But Charlotte explained her purpose, and implored, and put her in mind that Mrs. Beckett was gone, and she had no protector; and Martha relented, told her that if she had minded her she would never have been in the scrape at all, but agreed, not without satisfaction, to afford Mr. Delaford the society of his old acquaintance.
And so when Mr. Delaford, with his whiskers freshly curled and his boots in a state of fascinating polish, walked up Dynevor Terrace, the door was opened by Ellen, and the red-faced cook and the upright Mrs. Martha sat on either side the fire. Daintily did he greet them, and stand warming himself before the fire, adapting his conversation to them for the next ten minutes, before he ventured to ask whether Miss Arnold were still an inmate. ’Taking out dinner—taking in tea,’ gruffly replied Martha.
Mr. Delaford waited, but Ellen only ran in for one moment to fetch the kettle, and Martha discoursed as usual on the gold mines in Peru. By-and-by, when the parlour tea could by no possibility be supposed to be farther prolonged, there swept into the kitchen the stately nurse.
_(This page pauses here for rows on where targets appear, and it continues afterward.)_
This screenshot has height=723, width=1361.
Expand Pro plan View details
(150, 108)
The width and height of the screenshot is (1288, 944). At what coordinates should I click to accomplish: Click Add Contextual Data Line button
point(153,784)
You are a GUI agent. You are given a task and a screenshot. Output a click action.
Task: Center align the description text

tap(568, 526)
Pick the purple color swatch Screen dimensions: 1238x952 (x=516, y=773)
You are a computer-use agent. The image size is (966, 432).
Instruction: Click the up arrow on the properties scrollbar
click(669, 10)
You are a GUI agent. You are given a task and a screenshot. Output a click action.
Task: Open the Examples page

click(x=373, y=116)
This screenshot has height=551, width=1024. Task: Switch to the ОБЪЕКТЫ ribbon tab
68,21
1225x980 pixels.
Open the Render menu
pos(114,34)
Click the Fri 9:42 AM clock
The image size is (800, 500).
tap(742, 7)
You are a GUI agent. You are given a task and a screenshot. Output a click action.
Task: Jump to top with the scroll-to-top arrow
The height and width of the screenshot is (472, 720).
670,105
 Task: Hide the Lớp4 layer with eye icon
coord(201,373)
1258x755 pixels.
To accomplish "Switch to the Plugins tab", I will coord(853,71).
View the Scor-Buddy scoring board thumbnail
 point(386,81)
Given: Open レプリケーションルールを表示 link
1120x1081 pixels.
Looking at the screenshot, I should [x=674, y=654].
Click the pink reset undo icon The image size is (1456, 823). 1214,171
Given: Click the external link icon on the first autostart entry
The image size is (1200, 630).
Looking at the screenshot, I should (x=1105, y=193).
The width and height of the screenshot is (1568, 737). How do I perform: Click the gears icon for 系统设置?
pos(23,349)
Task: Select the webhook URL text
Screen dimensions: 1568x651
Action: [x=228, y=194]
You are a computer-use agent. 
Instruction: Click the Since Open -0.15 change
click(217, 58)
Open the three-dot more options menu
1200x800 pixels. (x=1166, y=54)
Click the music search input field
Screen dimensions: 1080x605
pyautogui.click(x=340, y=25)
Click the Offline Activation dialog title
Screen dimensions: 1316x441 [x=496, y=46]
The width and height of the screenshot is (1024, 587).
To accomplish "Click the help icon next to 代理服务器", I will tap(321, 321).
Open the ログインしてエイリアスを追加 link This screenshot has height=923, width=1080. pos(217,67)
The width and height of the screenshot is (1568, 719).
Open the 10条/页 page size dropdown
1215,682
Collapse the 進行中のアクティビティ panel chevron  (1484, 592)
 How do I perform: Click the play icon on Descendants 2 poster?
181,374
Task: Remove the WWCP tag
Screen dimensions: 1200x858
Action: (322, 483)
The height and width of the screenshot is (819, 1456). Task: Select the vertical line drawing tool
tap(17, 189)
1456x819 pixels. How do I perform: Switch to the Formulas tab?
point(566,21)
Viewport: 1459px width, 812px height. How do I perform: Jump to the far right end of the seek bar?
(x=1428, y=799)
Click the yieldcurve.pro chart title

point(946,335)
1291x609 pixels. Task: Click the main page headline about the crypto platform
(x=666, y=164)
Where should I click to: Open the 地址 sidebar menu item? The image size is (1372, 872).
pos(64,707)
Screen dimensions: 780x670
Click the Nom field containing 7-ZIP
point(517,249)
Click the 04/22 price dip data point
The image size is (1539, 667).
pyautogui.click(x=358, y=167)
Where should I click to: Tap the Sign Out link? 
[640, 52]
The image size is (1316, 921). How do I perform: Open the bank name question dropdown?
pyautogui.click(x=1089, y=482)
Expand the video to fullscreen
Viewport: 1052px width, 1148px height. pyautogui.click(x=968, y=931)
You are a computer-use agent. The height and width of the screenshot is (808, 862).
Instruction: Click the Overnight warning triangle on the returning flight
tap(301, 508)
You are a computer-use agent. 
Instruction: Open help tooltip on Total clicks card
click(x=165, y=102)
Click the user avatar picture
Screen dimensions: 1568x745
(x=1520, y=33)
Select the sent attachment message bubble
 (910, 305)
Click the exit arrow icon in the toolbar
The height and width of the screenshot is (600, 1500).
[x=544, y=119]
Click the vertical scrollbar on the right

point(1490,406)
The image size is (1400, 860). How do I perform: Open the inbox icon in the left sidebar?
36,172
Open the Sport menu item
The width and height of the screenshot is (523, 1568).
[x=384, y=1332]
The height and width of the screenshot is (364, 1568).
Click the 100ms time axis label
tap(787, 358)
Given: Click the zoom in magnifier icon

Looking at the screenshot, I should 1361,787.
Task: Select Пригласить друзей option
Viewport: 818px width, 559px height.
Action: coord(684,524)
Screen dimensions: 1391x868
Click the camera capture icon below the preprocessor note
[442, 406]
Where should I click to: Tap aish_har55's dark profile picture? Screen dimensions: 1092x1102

Charlotte had run up to the nursery, and begged as a favour that she might be left to watch the children, while Mrs. Nurse entertained Mr. Delaford below-stairs; and in pity to so grand a gentleman, constrained to mix with such ‘low servants,’ the nurse had yielded, and Charlotte sat safe and sound by the nursery fire, smiling at his discomfiture, and reading over Tom’s letters with an easier conscience than for many a day.
Mr. Delaford was too much of a gentleman to be uncivil to the three dames by the kitchen fire, but he watched every step and every creaking door. He even went the length of coming up to family prayers, in hopes of there meeting Charlotte; but she only joined the procession at the parlour door, and had flown upstairs, like a little bird, before he was out again.
The gentleman was affronted, and resolved to make her feel it. They could not but meet at the kitchen breakfast, and he barely acknowledged her. This was the most trying stroke of all, for it set her, in the eyes of the cook and nurse, on a level with the inferior servants, to whom he would not have deigned a look, and it was not easy to resist showing that she was on more familiar terms with him than all. But the instinct of self-protection and the wisdom of sincerity came to her aid. She abstained from raising her eyes to his face, from one conscious word or glance; she locked herself into her pantry when she took down the breakfast-things, and avoided every encounter, even when she had begun to feel that it would have been more flattering had he made more efforts. At last, dire necessity obliged her to accept his aid in carrying her mistress’s box down the stairs. He walked backwards, she forwards. She would not meet his eye, and he was too well-bred for one word on the stairs; but in the garden he exclaimed, ‘Miss Arnold, what have I done?’